* **Required tasks**:
1. In the report on Pezzini's development lecture, which organization held the event?
2. Continue the report on Pezzini's development lecture, picking up after its final sentence.

* **Text under study**:

+===+

Ensuring social protection with productive human resources and providing required public services, including education and health, could be the indicators for development, he said.

He spoke while delivering a lecture titled “Perspectives on Global Development: Rethinking Development Strategies” at the Lakeshore hotel in Dhaka. The Centre for Policy Dialogue (CPD) organised the event.

A number of countries, which have clocked in higher economic growth, are facing social and political unrest as governments have failed to ensure basic components for people.

“GDP-related indicators have long been at the core government policy actions, yet this kind of composite index does not adequately reflect people’s living standard,” said Pezzini, who joined the Organisation for Economic Co-operation and Development (OECD) in 1995.

Instead, multidimensional frameworks, such as well-being indicators, draw a better picture of people’s need and can, therefore, be a tool for policymakers to design and implement reforms, he said.

The heterogeneity of the developing world has indeed created a new geography of poverty, according to Pezzini, who was a professor in industrial economics at the Ecole Nationale Supérieure des Mines de Paris as well as in US and Italian universities prior to joining the OECD.

+===+

* **Dataset entries**:
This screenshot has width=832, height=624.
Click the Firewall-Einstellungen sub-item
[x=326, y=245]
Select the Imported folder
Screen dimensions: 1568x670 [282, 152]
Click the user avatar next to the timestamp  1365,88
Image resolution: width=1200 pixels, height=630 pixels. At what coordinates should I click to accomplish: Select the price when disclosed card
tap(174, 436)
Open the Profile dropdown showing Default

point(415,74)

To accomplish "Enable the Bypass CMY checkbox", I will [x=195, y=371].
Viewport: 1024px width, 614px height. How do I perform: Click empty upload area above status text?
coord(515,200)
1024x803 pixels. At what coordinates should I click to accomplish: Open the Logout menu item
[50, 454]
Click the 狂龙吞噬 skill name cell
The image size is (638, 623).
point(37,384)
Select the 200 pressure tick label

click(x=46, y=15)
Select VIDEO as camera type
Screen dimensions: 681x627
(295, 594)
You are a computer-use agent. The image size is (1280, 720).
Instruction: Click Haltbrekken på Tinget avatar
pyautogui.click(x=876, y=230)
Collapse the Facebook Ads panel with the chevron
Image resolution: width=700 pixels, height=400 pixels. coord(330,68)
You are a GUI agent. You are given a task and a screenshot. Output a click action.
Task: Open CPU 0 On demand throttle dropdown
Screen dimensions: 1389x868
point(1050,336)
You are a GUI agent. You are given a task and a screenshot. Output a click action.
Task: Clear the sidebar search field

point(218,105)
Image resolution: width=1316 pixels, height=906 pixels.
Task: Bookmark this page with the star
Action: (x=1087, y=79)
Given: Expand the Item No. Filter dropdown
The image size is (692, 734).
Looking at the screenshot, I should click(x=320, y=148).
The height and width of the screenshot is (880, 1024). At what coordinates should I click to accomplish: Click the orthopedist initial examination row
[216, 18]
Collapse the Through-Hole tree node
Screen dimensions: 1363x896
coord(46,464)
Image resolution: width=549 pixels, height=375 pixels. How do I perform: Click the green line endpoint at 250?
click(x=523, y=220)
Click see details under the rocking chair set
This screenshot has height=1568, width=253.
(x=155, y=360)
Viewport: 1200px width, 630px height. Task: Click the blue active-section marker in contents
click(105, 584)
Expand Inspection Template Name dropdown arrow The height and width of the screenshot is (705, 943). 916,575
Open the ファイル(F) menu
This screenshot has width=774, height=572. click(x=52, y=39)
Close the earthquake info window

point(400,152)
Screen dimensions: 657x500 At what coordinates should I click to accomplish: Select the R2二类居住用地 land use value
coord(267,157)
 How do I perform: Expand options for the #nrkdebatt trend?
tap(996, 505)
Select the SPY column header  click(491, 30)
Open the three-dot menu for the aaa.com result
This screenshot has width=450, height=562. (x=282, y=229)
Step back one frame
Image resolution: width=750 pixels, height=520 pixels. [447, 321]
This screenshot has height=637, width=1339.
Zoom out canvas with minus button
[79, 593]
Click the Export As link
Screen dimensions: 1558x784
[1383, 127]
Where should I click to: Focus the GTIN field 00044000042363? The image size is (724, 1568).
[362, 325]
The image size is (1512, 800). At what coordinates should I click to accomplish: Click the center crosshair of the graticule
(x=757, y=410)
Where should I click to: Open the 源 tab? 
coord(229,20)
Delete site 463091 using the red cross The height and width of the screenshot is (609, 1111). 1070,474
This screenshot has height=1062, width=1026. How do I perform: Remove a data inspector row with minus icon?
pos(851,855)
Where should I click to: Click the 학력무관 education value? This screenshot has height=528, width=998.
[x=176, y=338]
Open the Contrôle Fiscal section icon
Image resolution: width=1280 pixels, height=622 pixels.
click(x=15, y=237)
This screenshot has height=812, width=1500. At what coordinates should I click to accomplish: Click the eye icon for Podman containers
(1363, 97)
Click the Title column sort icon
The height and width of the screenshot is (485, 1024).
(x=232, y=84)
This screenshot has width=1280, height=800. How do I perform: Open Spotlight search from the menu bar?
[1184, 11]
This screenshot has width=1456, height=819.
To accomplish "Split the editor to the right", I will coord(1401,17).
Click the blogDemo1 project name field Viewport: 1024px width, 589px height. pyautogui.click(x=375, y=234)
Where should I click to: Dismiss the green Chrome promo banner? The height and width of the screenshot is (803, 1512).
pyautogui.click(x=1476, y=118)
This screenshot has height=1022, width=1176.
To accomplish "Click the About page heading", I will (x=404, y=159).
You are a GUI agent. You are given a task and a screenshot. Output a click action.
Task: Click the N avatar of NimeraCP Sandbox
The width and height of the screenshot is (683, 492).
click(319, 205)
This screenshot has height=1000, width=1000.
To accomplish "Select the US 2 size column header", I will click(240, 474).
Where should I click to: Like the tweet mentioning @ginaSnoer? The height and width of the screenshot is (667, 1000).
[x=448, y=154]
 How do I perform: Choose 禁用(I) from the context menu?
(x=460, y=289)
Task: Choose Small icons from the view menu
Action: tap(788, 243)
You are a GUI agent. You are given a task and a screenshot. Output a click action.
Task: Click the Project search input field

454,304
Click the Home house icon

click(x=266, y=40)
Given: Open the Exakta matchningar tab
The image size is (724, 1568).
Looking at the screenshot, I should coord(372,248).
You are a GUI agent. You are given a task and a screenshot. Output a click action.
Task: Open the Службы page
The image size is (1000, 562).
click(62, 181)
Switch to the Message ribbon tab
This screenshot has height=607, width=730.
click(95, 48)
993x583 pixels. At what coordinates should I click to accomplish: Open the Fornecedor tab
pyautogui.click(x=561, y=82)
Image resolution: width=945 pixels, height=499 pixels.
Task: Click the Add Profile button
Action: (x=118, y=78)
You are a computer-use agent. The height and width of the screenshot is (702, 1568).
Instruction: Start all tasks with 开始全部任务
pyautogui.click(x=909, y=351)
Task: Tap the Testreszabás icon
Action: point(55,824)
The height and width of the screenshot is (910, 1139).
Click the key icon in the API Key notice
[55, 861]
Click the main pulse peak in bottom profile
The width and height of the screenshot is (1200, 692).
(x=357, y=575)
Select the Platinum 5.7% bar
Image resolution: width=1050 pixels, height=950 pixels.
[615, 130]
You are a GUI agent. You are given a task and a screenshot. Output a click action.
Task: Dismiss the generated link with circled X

+===+

* **Answers to the exercise**:
1. The Centre for Policy Dialogue (CPD).

2.
In 1987, nine out of 10 extremely poor people lived in low-income countries. But by 2015, only four out of 10 lived in the low-income countries.

Today, half of the world’s poor live in just five countries: India, Nigeria, the Democratic Republic of Congo, Ethiopia, and Bangladesh.

Pezzini said increased inequality has been a long time in the making.

“After a historical decline, both income and wealth inequality are on the rise again in nearly all countries,” he said.

Against the backdrop, social discontent and protest movements have recently flared across the globe.

While Chile saw its economy grow, its development model did not provide for the sharing of these gains among all its citizens.

“This has resulted in stark income and wealth inequality. A few weeks ago, the country experienced the largest protest in its history, which could lead to a reform of its constitution,” Pezzini said.  In Bolivia, while indicators have shown impressive socio-economic progress over recent years, people feel disconnected from the government, which faced allegations of corruption during its last election. The country quickly plunged into huge political uncertainty.

As protests spread from country to country, demanding various structural reforms, some commonalities can be drawn, said Pezzini.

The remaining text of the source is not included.